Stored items
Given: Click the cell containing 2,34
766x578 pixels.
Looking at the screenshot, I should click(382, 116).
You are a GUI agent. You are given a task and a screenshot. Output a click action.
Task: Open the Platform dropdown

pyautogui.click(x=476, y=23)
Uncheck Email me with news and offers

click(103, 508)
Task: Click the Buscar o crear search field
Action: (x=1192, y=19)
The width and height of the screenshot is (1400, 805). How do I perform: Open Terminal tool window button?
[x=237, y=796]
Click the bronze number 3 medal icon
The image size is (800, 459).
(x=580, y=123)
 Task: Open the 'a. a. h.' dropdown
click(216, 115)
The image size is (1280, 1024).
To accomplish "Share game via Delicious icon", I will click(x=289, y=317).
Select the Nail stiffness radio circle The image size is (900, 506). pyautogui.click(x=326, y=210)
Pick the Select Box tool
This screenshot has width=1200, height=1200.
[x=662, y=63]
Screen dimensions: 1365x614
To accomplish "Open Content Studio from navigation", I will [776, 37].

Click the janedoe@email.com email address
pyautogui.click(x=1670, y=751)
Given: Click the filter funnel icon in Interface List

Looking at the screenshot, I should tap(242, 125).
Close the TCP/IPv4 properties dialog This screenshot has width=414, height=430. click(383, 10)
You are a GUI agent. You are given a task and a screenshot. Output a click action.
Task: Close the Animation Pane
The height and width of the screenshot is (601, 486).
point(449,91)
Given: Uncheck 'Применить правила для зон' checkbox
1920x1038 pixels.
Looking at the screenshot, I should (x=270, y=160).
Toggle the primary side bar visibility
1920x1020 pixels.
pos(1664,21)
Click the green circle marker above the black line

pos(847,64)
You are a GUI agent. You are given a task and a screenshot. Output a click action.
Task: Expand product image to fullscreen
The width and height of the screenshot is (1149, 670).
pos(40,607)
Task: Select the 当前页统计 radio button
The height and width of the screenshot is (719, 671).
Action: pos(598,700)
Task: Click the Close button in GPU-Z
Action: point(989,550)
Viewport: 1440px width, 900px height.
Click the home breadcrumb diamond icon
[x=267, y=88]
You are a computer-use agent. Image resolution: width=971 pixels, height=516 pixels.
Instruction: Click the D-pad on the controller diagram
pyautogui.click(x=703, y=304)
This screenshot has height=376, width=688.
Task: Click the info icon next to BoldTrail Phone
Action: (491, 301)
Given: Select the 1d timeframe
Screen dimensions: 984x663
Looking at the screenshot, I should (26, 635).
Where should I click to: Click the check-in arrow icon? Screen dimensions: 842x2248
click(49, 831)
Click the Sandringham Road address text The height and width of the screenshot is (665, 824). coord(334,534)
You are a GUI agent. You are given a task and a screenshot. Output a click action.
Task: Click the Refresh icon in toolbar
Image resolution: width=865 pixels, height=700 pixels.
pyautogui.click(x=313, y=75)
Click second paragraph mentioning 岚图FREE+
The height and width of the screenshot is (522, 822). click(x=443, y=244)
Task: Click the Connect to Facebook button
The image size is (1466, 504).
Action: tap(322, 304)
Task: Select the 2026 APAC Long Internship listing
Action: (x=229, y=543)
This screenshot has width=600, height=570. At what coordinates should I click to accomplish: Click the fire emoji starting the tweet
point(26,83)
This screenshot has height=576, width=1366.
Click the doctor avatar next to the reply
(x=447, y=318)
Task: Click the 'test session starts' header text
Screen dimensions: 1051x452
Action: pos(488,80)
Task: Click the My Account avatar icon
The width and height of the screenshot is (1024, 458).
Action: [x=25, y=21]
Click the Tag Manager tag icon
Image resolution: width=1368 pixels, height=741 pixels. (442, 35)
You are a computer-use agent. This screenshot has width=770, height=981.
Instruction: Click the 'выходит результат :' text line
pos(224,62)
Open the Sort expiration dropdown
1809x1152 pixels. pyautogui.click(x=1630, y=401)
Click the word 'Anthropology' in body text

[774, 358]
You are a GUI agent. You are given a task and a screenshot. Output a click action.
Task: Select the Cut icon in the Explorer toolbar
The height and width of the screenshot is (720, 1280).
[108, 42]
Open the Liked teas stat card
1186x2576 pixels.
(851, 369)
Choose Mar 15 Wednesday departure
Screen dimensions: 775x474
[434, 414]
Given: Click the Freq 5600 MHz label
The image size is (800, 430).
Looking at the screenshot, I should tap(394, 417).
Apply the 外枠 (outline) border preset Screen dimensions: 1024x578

What you need to do →
Copy out the lines above, from the one holding "The height and width of the screenshot is (720, 1280)." through the final line, with no other lines.

Answer →
The height and width of the screenshot is (720, 1280).
[108, 42]
Open the Liked teas stat card
1186x2576 pixels.
(851, 369)
Choose Mar 15 Wednesday departure
Screen dimensions: 775x474
[434, 414]
Given: Click the Freq 5600 MHz label
The image size is (800, 430).
Looking at the screenshot, I should tap(394, 417).
Apply the 外枠 (outline) border preset Screen dimensions: 1024x578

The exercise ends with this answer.